HaHA, I've done it! I've created a device That can tap into my subconscious and translate it for all to hear.
I will win the Nobel Prize! I will be rich beyond my wildest dreams! People will LIKE me!
So let's see here....I put on the cap, set the throttobombulator to 8. Adjust for fuzzy dialation...set the circuit threshold to .79, make sure the lucid translation synapses are firing...and yes. The next words you hear will surely be written in History books one day, much like Thomas Edison's first phonograph recording, or the first telephone call!
Neural connection is active. Transmitting
TRANSGENDERED KANGAROOS FORNICATE IN THE PURPLE SHADE OF BETTE MIDLER'S THIGHS. PLEASE PERFORM ******* AT THE BEHEST OF BUDDHIST MONKS WITH LISPS. COUNT TO TEN AND BECOME A BUXOM BLONDE ***** WITH BOUNCY *******. WHEN THE CLOCK STRIKES TWELVE, CINDARELLA IS ON HER KNEES AND ELBOWS BECAUSE IT'S ****** HARD TO GET LOW ENOUGH TO PLEASURE A DWARF
Oh dear. This can't be right....now where's that 'off' switch?
JACK AND JILL WENT OFF THE PILL SO JACK COULD BE A FATHER. JACK WENT DOWN TO LONDON TOWN AND PUNCHED THE DALAI LAMA. EDIBLE ******* GIVE YOU INDIGESTION. DO YOU KISS YOUR MOTHER WITH THAT MOUTH, BECAUSE YOU SHOULD. (AND USE SOME TONGUE THIS TIME)

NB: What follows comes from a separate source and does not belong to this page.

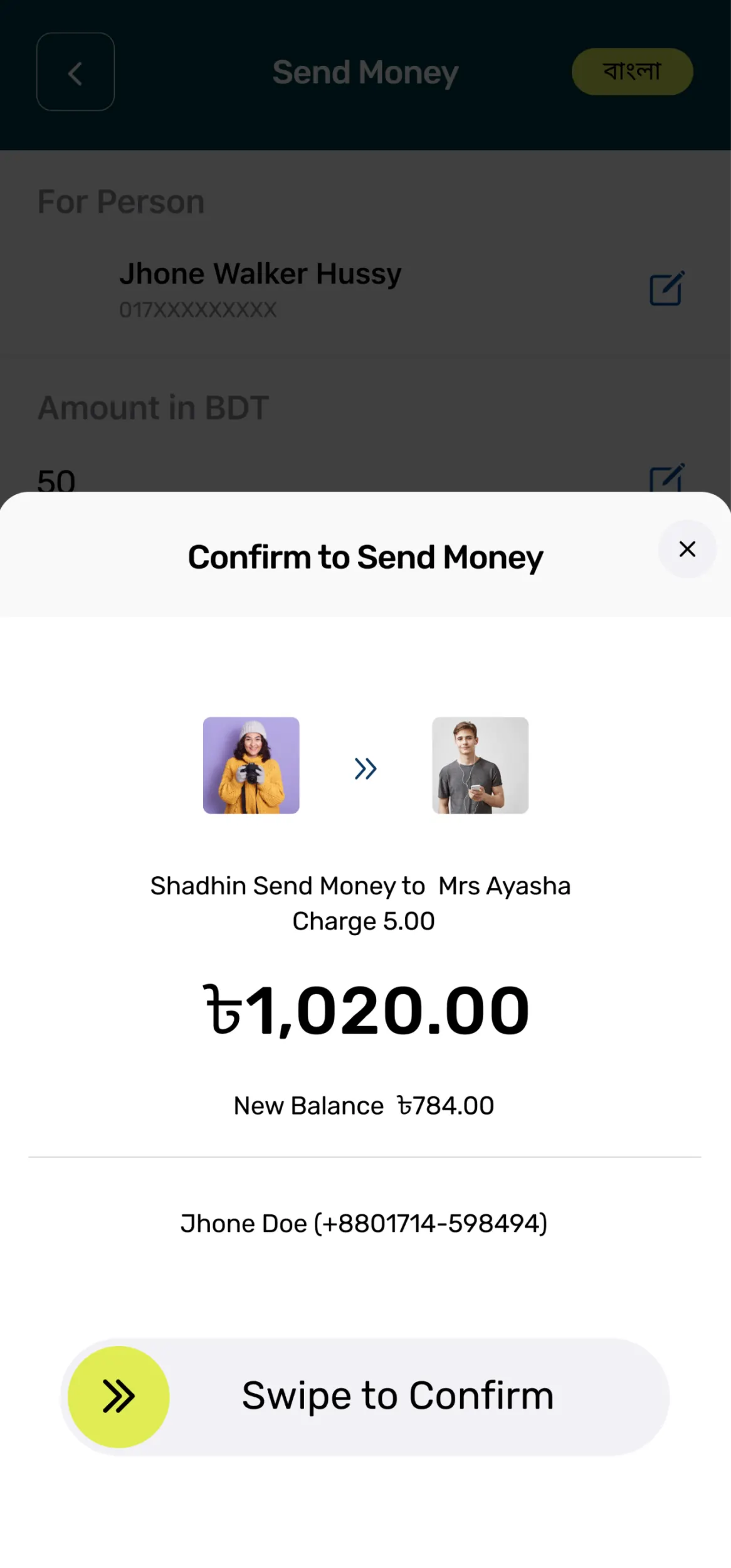Viewport: 731px width, 1568px height.
Task: Tap Jhone Doe phone number text
Action: pos(364,1224)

Oh My...Ladies and Gentlemen, It's clear that my invention is experiencing technical difficulties. If you would please be patient---
SATIN BRAS DON'T CHAFE. NONE OF THE SMURFS HAD BLUE ***** THANKS TO SMURFETTE. I WONDER WHAT MARY MAGDELINE WAS LIKE IN THE SACK? *
STUPIDSmashPieceSmashof GARBAGESMASH
DoNT LikE iT? tucK iT bAcK!!
Connection Lost*
I...erm...clearly have some more work to do before it is ready for the *****--er..public. I have run into some...translation errors...and need to re lubricate--CALIBRATE a few things.
Please don't tell my mother.
I'm aware this is quite lewd, It was necessary to make the point. Hopefully people find it as humorous as I intended.